WORK TO BE COMPLETED: In the laptop discussion below, which two graphics cards are described as neck and neck in performance?

SOURCE TEXT:
━━━━

Like should I get a 1200 laptop with a 300 egpu and a 500 desktop gpu?
Or would some basic 1700 laptop with 4k and a rtx 2080 max q be good enough for 4k at ultra? Hard to decide, both can be upgraded with a egpu and desktop gpu, but the 1700 would probably have a better cpu. Then again cpu's generally haven't advanced very quickly as of late. They just add more cores, the clock is mostly the same and the memory cache is rarely much of an improvement compared to the previous.
Or I could just save for a few months and buy some 4k computer. I kinda feel like that is overkill imho.
Also @ OP, no the specs don't seem weak, no game requires high-end specs, also your laptop doesn't blow this games recommended specs out of the water.
GTX 1060 and GTX 1660 TI Max-Q are neck and neck in performance.
i5-9300H is less than 20% faster than i7-4770K.
I doubt you'll find anything like that at that price. I paid $1,900ish for the laptop I am using right now, and it has a 2070 Super and a 1080P display. 2080 and 4K display is closer to $3,000.

━━━━

COLLECTED DATA:
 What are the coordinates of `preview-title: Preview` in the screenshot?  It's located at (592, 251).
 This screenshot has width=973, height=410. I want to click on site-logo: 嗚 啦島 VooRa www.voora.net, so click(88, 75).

━━━━

WRITTEN SOLUTION: The GTX 1060 and the GTX 1660 TI Max-Q.